For a start, it's a world teeming with 'cats'. We also find the Bear, Fox, Hawk, Rabbit, Stork, Frog, and perhaps by way of climax: Bird.
For our subject, however, the discourse changes, and we have to deal with fantastical zoology: that of Borges, of Kafka's Odradek, Cortázar's Adberkukus, or Tommaso Landolfi's Vipistrello.
We have to do this because ERIC ALLAN DOLPHY Jr., born in Los Angeles in 1928 and died in 1964 in Berlin, is one of the most unclassifiable musicians to have navigated the skies of modern jazz. On bass clarinet, he staked out an unprecedentedly virtuosic territory within the Afro-American improvisational practice; he liberated the flute into spaces similarly exotic to those contemporary 'densities' of Edgar Varese or Gazzelloni (as a result of the latter's attendance at Darmstadt); and finally, on alto sax, although it was the instrument on which he was perhaps most rooted in the (Parkerian) tradition, he transgressed the bop vernacular with his intervallic and rhythmic logic. His instruments represent the plumage, the claws, beak and fangs which could not be categorized among the known species until the appearance on the scene of our man.
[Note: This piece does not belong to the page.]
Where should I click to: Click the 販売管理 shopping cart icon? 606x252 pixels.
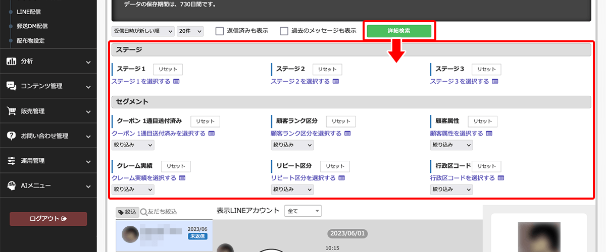tap(11, 111)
Moreover, with some exceptions, his compositions cannot be pigeon-holed. With their unpredictable harmonic relations, wide compass, awkward and sudden gaps (all the while with a certain 'songfulness'), and their orchestration, which above all in the last works, such as Out To Lunch and Other Aspects, sees him bringing jazz into the territories of 'Total Music', these compositions can be defined as the natural habitat for the imaginary animal Dolphy (whilst a potentially treacherous one for his collaborators).
Having said that, the reflection on how it is possible to face and "capture" the spirit of this Phoenix par excellence comes spontaneously. It is an intrinsic difficulty shared with a few other composers of the time, who decided in the 1960s to delineate a language in which references to common jargon, automatism, and the mainstream often lost any effectiveness: in this sense, as for Dolphy, so with Monk, Ornette, Lacy, or Don Cherry, to name but a few.
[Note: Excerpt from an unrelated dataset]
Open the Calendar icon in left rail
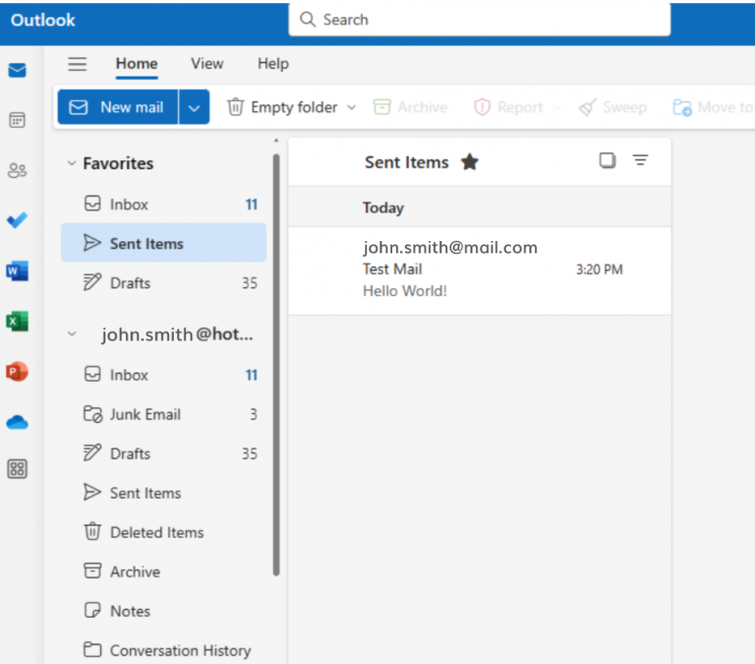This screenshot has height=664, width=755. [x=17, y=120]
The great territories of songs and 'standards' are certainly open and inclusive to the point that even today, everyone can navigate them without risk of misunderstanding, so long as they communicate in a codified language (which nonetheless, of course, allows for personal 'accents').
It is different in the world of Dolphy, however. Here, it is easy to give in to the temptation of a 'lectio restituta', an exercise in style, with the unfortunate consequence of trying to force square pegs into round holes. To free oneself from the perils of a tribute which becomes a quicksand, it is necessary to have - in addition to undoubted skills of technical and interpretative control - a creative focus that manipulates the material not only to formulate a new version of this or that song but also has the goal of building new authorship, with the starting point of Eric Dolphy's songbook.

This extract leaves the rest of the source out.